Alcune varianti genetiche rare, se presenti simultaneamente, possano aumentare significativamente – anche di un quinto – il rischio di ammalarsi di Parkinson. E’ la conclusione di uno studio italiano pubblicato su ‘Molecular Neurodegeneration’, nato dalla collaborazione tra l’Irccs Neuromed di Pozzilli (Isernia) e l’Istituto di genetica e biofisica ‘Adriano Buzzati Traverso’ del Consiglio nazionale delle ricerche di Napoli (Cnr-Igb). I ricercatori hanno sequenziato il genoma di 500 pazienti con malattia di Parkinson, identificando anche geni finora mai associati alla patologia. La prospettiva che si apre è quella di un test genetico da utilizzare in screening di popolazione per una diagnosi precoce.
Gli autori – spiega una nota – hanno preso in esame i dati genetici di due tipologie di pazienti: quelli appartenenti a famiglie nelle quali la malattia di Parkinson è ricorrente e quelli in cui la patologia era comparsa senza che ci fosse familiarità (casi cosiddetti sporadici). Gli scienziati hanno inoltre analizzato l’espressione genica, ossia il processo di trascrizione dell’informazione genetica in proteine funzionali, sia in tessuti umani sia in modelli animali Cinque dei geni studiati sono risultati particolarmente espressi in neuroni dopaminergici della Substantia Nigra, l’area del cervello la cui degenerazione è la causa principale del Parkinson. “Si tratta del più ampio studio genetico realizzato su pazienti italiani affetti da Parkinson – si legge – utilizzando metodiche di sequenziamento di ultima generazione”.
“Abbiamo potuto identificare varianti correlate al rischio di Parkinson in 26 geni, 16 dei quali non erano stati precedentemente associati alla malattia – riferisce Alessandro Gialluisi, ricercatore del Dipartimento di Epidemiologia e Prevenzione del Neuromed, primo autore del lavoro – E abbiamo potuto riscontrare anche come la maggior parte di questi geni siano coinvolti in pathways importanti per la funzionalità del sistema dopaminergico, la cui degenerazione porta allo sviluppo della patologia”. Un risultato “importante” dello studio è che “le varianti esaminate possono avere una sorta di effetto cumulativo”, rimarcano i ricercatori.

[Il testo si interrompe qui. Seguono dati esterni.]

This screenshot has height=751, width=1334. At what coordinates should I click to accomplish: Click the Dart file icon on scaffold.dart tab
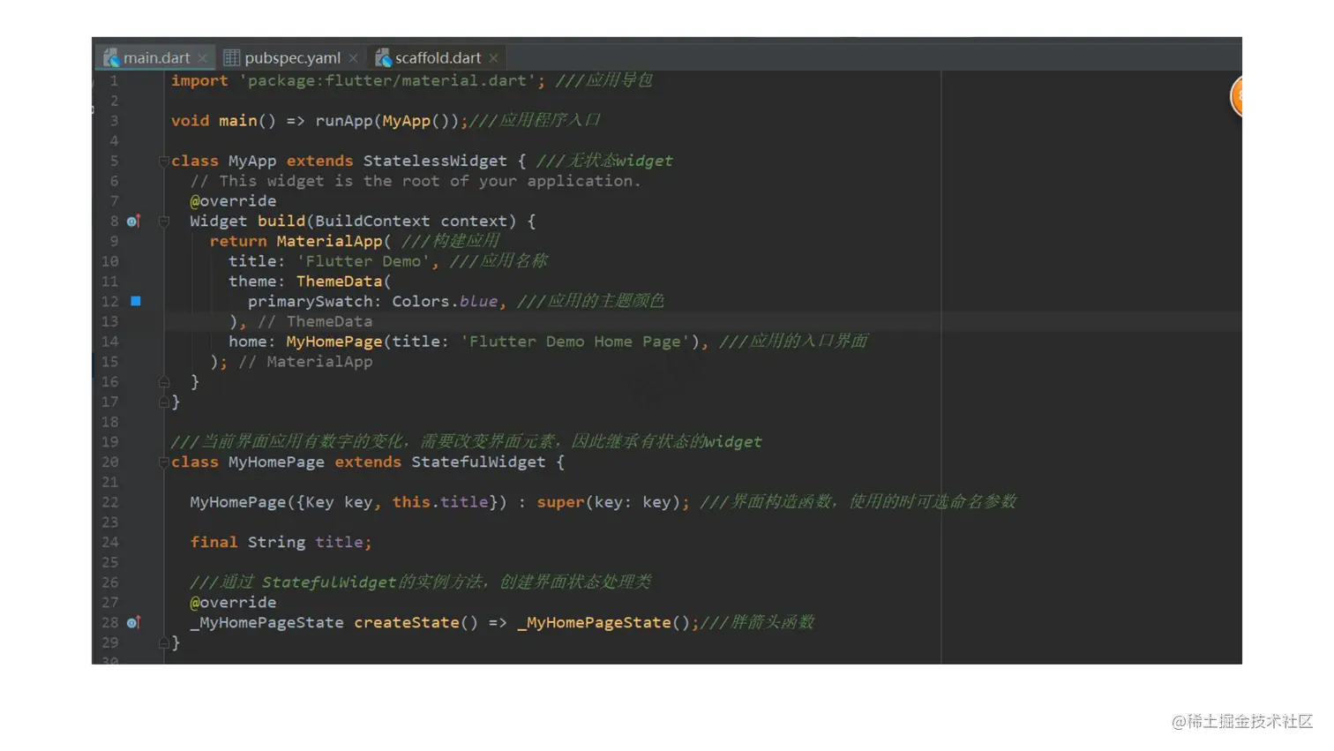point(384,57)
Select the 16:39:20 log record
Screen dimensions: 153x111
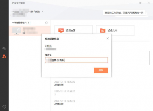pyautogui.click(x=65, y=93)
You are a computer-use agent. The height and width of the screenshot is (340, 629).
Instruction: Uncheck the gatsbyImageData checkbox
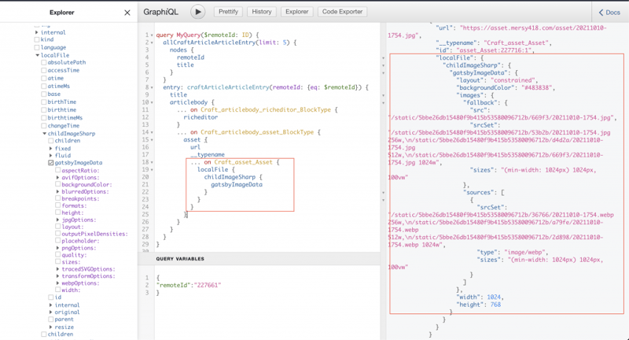(x=51, y=163)
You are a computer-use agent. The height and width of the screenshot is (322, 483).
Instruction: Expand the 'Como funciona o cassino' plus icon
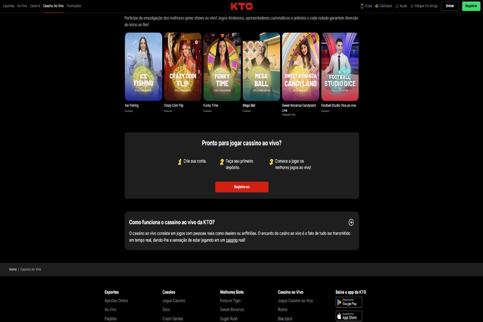(x=351, y=222)
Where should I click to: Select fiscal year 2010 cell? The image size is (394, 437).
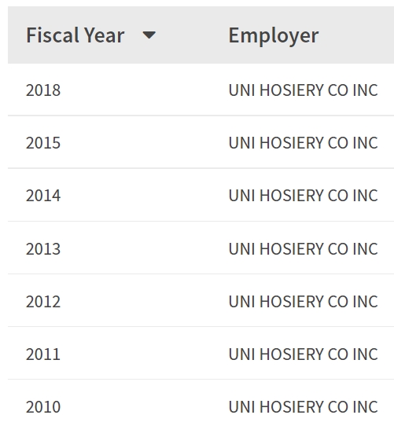(43, 406)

“La presenza contemporanea di due o più di queste varianti rare – evidenzia Teresa Esposito, ricercatrice Cnr-Igb e responsabile del Laboratorio Cnr presso il Neuromed, ultimo autore dello studio – si è rivelata associata con un aumento della probabilità di sviluppare il Parkinson nel 20% dei pazienti. Possiamo parlare di un ‘carico’ di mutazioni crescente che, in futuro, potrebbe portarci a valutare il rischio di malattia proprio attraverso l’individuazione del numero di varianti dannose presenti nel Dna di una persona”.
“Questi risultati appaiono promettenti nella prospettiva di perfezionare le tecniche di diagnostica molecolare rivolte a individuare precocemente le persone a rischio elevato – commenta Antonio Simeone, direttore dell’Istituto ‘Buzzati-Traverso’ – Saranno naturalmente necessari altri studi da un lato per aumentare il numero di pazienti diagnosticabili e dall’altro per comprendere e sviluppare potenziali approcci terapeutici, primi fra tutti quelli basati su sviluppi farmacologici e di medicina rigenerativa”. Tuttavia, “ciò che possiamo pensare, per un futuro più vicino, è un esame genetico che tenga conto del carico di varianti dannose presenti nel genoma di un individuo”.
Secondo l’esperto, “potrebbero aprirsi possibilità importanti per avviare screening di popolazione e quindi – conclude – migliorare la diagnosi precoce di una patologia che si sviluppa nel tempo, e nella quale i sintomi si manifestano solo quando i pazienti hanno già perso il 50% dei neuroni dopaminergici, quelli maggiormente implicati nel Parkinson”.